Jede Klavierschule verfolgt natürlich die gleiche Absicht:
Kinder, meist im Vorschulalter, sollen auf möglichst anschauliche,
aber auch effektive Weise das Klavierspielen erlernen. Möglichkeiten
gibt es viele, aber eigentlich bräuchte jeder Schüler
ein ganz individuell auf ihn zugeschnittenes Lehrwerk. In der
Praxis dürfte daher die ausschließliche Verwendung
einer Klavierschule wohl eher selten sein; Ergänzungsliteratur
ist also von Anfang an gefragt.
Erfreulich ist, dass trotz der schon so zahlreich vorhandenen
Klavierschulen immer wieder neue, so auch die hier vorliegende
in drei Bänden, auf den Markt kommen und das Angebot erweitern.

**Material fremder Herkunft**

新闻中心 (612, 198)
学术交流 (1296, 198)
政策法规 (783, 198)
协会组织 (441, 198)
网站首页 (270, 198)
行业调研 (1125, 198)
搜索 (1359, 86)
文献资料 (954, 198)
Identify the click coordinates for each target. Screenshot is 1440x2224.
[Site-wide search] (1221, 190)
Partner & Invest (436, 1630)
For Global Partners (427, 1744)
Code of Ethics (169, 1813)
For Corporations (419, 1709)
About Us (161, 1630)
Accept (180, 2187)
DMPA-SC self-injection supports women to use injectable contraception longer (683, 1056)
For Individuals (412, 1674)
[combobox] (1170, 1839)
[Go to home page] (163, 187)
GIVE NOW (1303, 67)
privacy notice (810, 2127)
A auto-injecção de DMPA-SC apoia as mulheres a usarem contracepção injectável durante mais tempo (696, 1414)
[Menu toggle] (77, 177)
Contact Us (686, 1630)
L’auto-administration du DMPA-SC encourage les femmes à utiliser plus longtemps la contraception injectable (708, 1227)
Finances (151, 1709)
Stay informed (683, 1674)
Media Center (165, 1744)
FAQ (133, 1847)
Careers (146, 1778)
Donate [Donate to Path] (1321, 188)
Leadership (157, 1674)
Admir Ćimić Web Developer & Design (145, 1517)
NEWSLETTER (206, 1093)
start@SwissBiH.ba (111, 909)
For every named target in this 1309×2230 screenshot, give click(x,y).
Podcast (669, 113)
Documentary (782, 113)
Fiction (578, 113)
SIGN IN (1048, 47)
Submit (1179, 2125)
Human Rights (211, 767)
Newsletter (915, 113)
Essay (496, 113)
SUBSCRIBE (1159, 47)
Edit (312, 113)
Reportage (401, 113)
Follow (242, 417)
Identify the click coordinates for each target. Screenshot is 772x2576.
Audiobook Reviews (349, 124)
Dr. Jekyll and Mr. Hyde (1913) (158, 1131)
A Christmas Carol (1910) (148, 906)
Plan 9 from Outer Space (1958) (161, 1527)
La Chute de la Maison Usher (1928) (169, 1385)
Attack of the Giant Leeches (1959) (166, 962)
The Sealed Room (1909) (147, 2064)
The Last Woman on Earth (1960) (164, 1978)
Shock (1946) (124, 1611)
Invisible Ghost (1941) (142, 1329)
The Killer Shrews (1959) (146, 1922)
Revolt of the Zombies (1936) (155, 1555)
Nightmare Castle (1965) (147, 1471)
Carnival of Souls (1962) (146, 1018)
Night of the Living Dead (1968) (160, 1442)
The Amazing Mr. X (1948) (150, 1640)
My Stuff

Im Gegensatz zu den sonst meist bunten und vollgepackten Anfängerwerken
ist diese äußerst karg gehalten, beschränkt sich
auf das absolut Notwendige, ist überschaubar und lässt
noch viel Platz für eigene Eintragungen. Die Autoren sprechen
auch hier Vorschulkinder an, beginnen im ersten Band sofort mit
der Notenschrift (vorbereitendes improvisatorisches „Warmwerden”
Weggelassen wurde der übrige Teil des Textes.